There are a number of islands in Salt Lake, the two largest being Antelope and Stansbury, which rise abruptly to a height of 3,000 feet, terminating in rocky ridges that range north and south, and from which a marvelously beautiful view is had of the surrounding scenery, varied by towering peaks, boundless plains, fields of grain, irrigating ditches, prosperous farm houses, and away to the southeast a delightful vision of Salt Lake City. Other islands in the lake are those known as Gunnison, Fremont, Carrington, Dolphin, Black Rock, Mud, Egg, Hat, and several others that are so insignificant as to appear to be unworthy of any name. The total area covered by the lake is about 2,500 square miles, or nearly 400 square miles more than the State of Delaware, and its elevation above the sea is 4,000 feet.
But if Great Salt Lake is one of the prime curiosities of America, its municipal namesake may well claim the distinction of being one of the artificial wonders of our land. Salt Lake City is the sublime result of Mormon persecution, having been founded by that alien sect in 1847. The history of their expulsion from Nauvoo, Illinois, and Gallatin, Missouri, is familiar to every school-boy, yet there will ever linger about the story of their flight, across the winter-swept plains of Iowa and the icy prairies of Nebraska, to the desert lands of Utah, a glamour of romance, second in interest to that of the exile of the Acadians, as told by Longfellow in Evangeline.
In this valley of desolation, as it then appeared, Brigham Young, the Moses of his people, founded a city and re-established a hierarchy which has persisted and prospered to a degree that invites the world’s amazement. By industry as remarkable as it was well directed, the desert was converted into an oasis, and the bare earth, with its poverty of sand and sage-brush, was made to cover its nakedness with the green vestures of almost unexampled fecundity.
PROVO FALLS, NEAR PROVO CITY, UTAH.—There is perhaps not in the whole world a more beautiful sheet of water than Provo Falls. It plunges over a precipice forty feet high, striking boulders on the way that break it into jets and misty lace-work which reflect and re-reflect the sun’s rays in a thousand brilliant and ever-varying colors and tints, until the beholder is entranced with the loveliness of the vision. During the wet season, when the volume of water is greater, the falls are even more beautiful than they are represented in this photograph, but under the most adverse circumstances they are lovely enough to satisfy the most critical taste. Provo Falls constitute one of the chief attractions of Utah scenery.
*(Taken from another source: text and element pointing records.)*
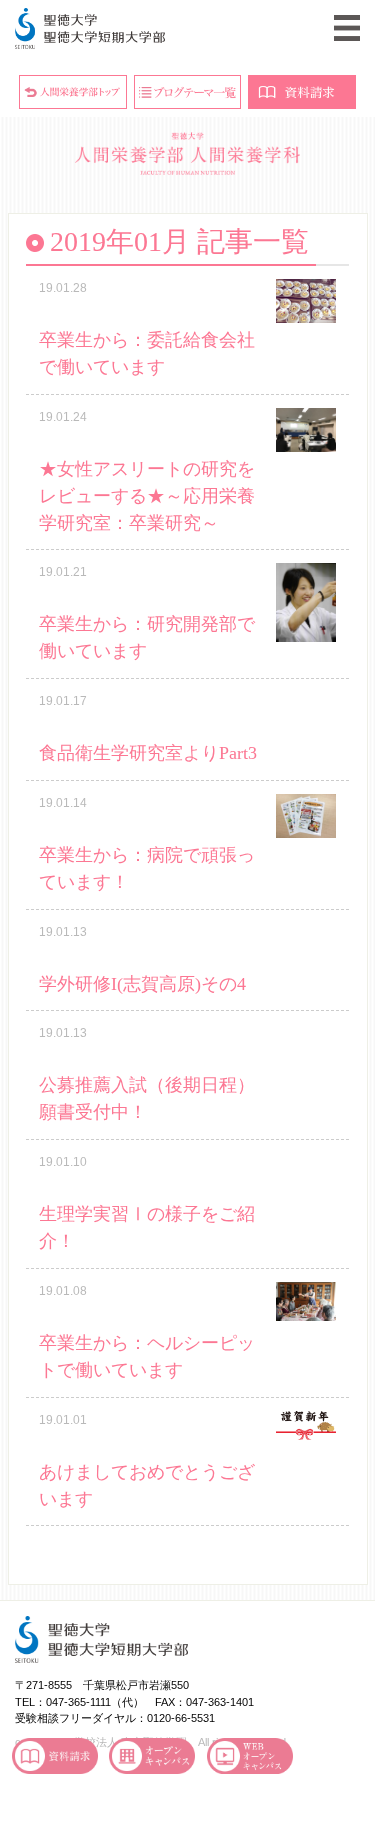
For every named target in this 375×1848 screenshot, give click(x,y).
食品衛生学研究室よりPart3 (148, 753)
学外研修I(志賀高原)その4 (142, 984)
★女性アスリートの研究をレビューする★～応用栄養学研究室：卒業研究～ (147, 496)
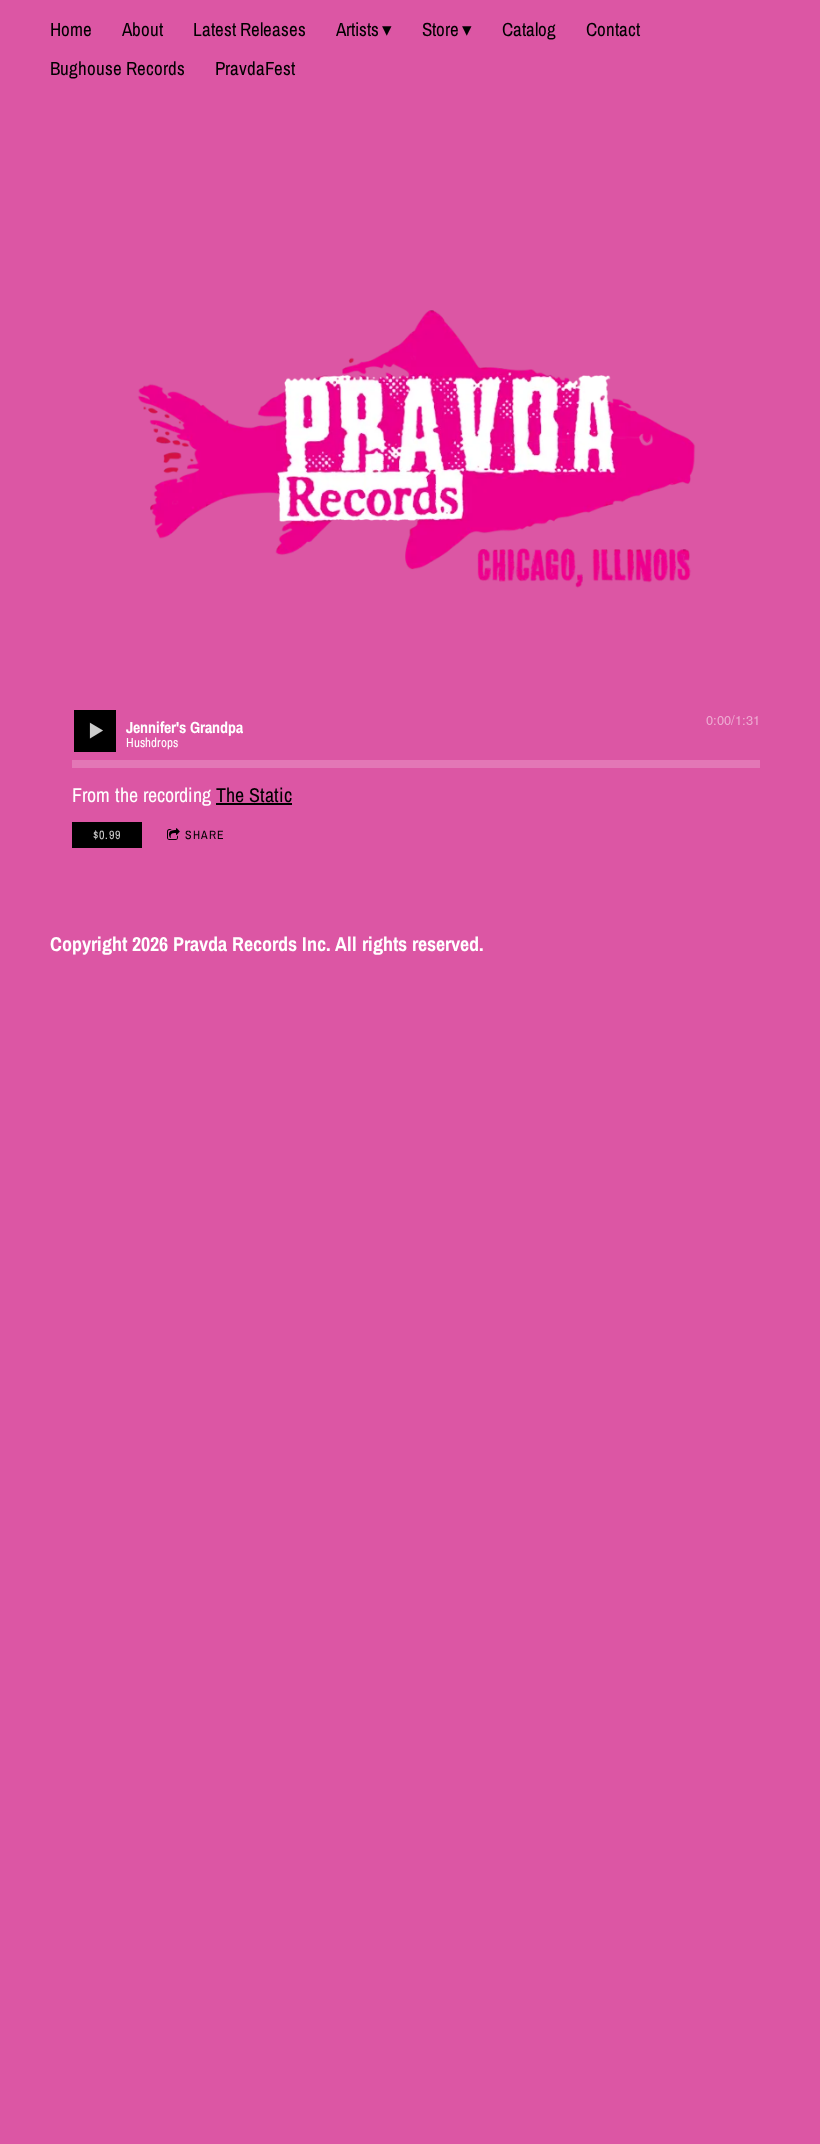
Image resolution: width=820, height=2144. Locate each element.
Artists (357, 29)
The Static (254, 794)
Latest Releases (249, 29)
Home (71, 29)
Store (440, 29)
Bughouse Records (117, 68)
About (142, 29)
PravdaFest (255, 68)
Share (205, 835)
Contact (613, 29)
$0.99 (107, 835)
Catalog (529, 29)
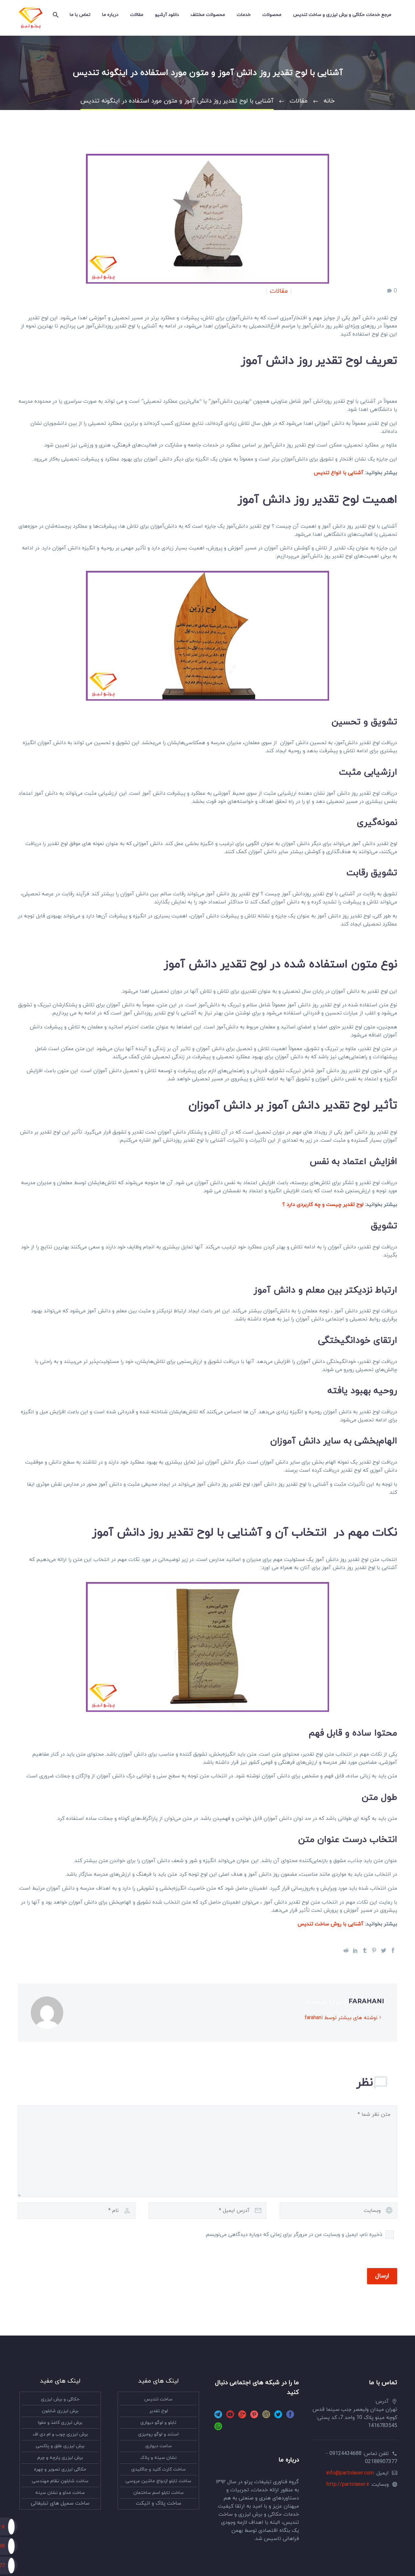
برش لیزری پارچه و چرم (60, 2458)
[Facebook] (393, 1950)
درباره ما (110, 15)
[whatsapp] (218, 2429)
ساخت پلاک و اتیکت (158, 2503)
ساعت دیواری (158, 2446)
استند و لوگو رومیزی (158, 2434)
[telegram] (218, 2416)
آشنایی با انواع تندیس (338, 472)
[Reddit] (346, 1950)
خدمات (244, 15)
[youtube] (230, 2416)
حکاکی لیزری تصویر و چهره (60, 2469)
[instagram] (266, 2416)
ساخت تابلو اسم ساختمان (158, 2493)
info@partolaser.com (350, 2473)
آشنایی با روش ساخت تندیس (330, 1924)
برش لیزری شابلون (60, 2411)
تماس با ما (80, 15)
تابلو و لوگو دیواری (158, 2423)
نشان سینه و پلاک (158, 2458)
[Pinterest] (374, 1950)
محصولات (271, 15)
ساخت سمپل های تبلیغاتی (60, 2503)
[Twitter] (383, 1950)
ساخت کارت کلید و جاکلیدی (158, 2469)
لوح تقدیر (158, 2411)
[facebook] (290, 2416)
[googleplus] (242, 2416)
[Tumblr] (364, 1950)
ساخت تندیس (158, 2399)
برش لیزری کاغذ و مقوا (60, 2423)
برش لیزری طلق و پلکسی (60, 2446)
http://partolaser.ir (347, 2484)
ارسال (382, 2276)
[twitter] (278, 2416)
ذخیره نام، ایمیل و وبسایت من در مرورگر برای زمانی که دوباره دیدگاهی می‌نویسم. (293, 2234)
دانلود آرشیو (167, 15)
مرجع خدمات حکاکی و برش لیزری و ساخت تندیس (342, 15)
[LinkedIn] (355, 1950)
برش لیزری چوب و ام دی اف (60, 2434)
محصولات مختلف (208, 15)
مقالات (136, 15)
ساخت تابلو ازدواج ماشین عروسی (158, 2481)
The town thus established under harsh conditions grew into the stature of a city, whose very isolation seemed to contribute to its prosperity. For the first score of years the place was in nearly all respects one of refuge, where the church was dominant and where priestcraft and polygamy were the two institutions upon which the life of the sect depended. We are not surprised, therefore, to find that the first great building erected in Salt Lake City was a tabernacle, with a seating capacity for 12,000 persons, the largest hall without pillar supports in the world, and that next to this a tithing house was built, for it was a principle with the Mormons that the church should be supported by levies upon the communicants of one-tenth of their annual profits, whether such earnings came from the soil, merchandise or the trades. Then followed the building of an endowment house, where the rites of the church were celebrated; and besides a residence for the president or chief priest, there was erected a structure known as the Bee-Hive, for the accommodation of Brigham Young’s harem, also an assembly hall, and lastly a Grand Temple, costing nearly $3,000,000, which, after twenty years, is just now approaching completion.